I can find the co-ordinate vectors for all $x$ in $R^n$ but I can't wrap my head around the ones for $x$ in $P_n$.
Here is a question:
- Let $V$ be the space $P_3$ of all polynomials of degree at most $3$ and take $\beta$ to be the basis $\{ v_1=1,v_2=1+t,v_3=t+t^2,v_4= t^2 +t^3\}$. Find the co-ordinate vector of $v = a + bt + ct^2 + dt^3 $.
This is the solution:
If $v = x_1v_1 + x_2v_2 + x_3v_3+ x_4v_4$, then $x_1 + x_2 = a$, $x_2 + x_3 = b$, $x_3 + x_4 = c$ and $x_4 = d$. Hence $x_3 = c - d$, $x_2 = b - c + d$, and $x_1 = a - b + c - d$. Then the coordinate vector for $v$ is
$$[a-b+c-d,b-c+d,c - d,d]^t.$$
I don't seem to know how $a$, $b$, $c$ and $d$ were found. Can someone please explain the solution to me?
Can you find the co-ordinate vectors of all $x\in\mathbb{R}^n$ with respect to any basis? For example, the co-ordinate vector of $(1,1,1)^t$ with respect to the standard basis is $(1,1,1)^t$, but with respect to the basis $(1,-1,0)^t,(0,1,-1)^t,(-1,0,1)^t$ it's something else.

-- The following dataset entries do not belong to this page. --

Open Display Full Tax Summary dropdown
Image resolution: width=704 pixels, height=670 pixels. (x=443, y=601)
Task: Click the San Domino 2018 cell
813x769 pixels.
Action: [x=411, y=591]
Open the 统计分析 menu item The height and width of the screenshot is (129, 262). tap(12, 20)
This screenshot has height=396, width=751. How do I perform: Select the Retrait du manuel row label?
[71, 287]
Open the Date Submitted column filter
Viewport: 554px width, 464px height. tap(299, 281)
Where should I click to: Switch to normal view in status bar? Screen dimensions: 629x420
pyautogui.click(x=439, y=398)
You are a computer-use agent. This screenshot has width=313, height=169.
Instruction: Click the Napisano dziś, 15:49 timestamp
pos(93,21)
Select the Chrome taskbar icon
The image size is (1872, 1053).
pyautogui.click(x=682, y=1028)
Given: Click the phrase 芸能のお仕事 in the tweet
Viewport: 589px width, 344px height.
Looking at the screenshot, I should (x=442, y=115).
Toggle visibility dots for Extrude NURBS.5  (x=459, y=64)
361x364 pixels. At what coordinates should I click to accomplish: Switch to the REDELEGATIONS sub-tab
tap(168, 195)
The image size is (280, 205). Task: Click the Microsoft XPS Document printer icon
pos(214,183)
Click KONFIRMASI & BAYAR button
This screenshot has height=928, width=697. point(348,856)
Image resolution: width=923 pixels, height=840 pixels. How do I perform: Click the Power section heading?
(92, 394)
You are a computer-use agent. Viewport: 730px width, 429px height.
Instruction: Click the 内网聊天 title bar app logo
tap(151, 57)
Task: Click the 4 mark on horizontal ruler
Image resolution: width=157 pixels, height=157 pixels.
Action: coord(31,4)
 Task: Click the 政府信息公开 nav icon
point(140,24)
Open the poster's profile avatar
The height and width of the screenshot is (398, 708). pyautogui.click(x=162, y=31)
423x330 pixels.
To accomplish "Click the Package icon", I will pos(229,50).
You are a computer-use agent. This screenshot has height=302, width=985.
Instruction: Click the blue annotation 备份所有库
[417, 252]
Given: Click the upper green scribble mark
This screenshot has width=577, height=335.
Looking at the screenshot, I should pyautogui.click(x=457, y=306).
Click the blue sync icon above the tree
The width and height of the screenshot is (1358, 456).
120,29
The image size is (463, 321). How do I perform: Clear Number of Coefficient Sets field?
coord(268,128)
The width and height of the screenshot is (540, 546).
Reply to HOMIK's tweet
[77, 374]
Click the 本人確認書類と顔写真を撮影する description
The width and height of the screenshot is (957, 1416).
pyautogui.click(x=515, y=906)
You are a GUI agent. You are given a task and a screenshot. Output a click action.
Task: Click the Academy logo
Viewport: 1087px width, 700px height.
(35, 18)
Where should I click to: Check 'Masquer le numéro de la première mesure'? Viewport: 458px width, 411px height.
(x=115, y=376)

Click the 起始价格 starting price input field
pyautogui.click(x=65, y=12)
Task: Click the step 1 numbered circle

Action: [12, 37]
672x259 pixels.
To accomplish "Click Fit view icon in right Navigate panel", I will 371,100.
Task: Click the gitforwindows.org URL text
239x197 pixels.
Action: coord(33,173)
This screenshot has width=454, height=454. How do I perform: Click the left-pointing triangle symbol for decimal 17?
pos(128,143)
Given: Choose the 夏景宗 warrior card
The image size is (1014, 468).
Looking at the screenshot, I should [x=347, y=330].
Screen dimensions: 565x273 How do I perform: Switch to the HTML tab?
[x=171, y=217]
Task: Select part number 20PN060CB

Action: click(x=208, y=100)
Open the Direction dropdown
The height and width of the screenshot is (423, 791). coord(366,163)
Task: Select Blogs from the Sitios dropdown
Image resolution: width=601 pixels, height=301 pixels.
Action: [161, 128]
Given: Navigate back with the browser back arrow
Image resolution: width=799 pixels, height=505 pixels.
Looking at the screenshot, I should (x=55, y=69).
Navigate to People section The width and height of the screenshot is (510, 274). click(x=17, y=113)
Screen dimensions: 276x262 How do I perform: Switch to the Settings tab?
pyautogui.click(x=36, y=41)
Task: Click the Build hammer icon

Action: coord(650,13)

If you know how to solve these problems in $\mathbb{R}^n$, then the principle is the same for any vector space. In this case, you have $v=a+bt+ct^2+dt^3$ (this isn't what you wrote, but I guess it's what you meant), and some basis $v_1,v_2,v_3,v_4$. As the solution says, you want to write $v$ as a linear combination of the basis vectors, so you need to find $x_1,x_2,x_3,x_4$ such that
$$v=x_1v_1+x_2v_2+x_3v_3+x_4v_4.$$
Plugging in the definitions of all the $v$s gives
$$a+bt+ct^2+dt^3=x_1+x_2(1+t)+x_3(t+t^2)+x_4(t^2+t^3)$$
and now all you have to do is expand out and compare coefficients. (This makes use of the fact that $1,t,t^2,t^3$ is another basis of $P_3$ - this is implicit in Alex's answer, which features a change of basis matrix between $v_1,v_2,v_3,v_4$ and $1,t,t^2,t^3$.)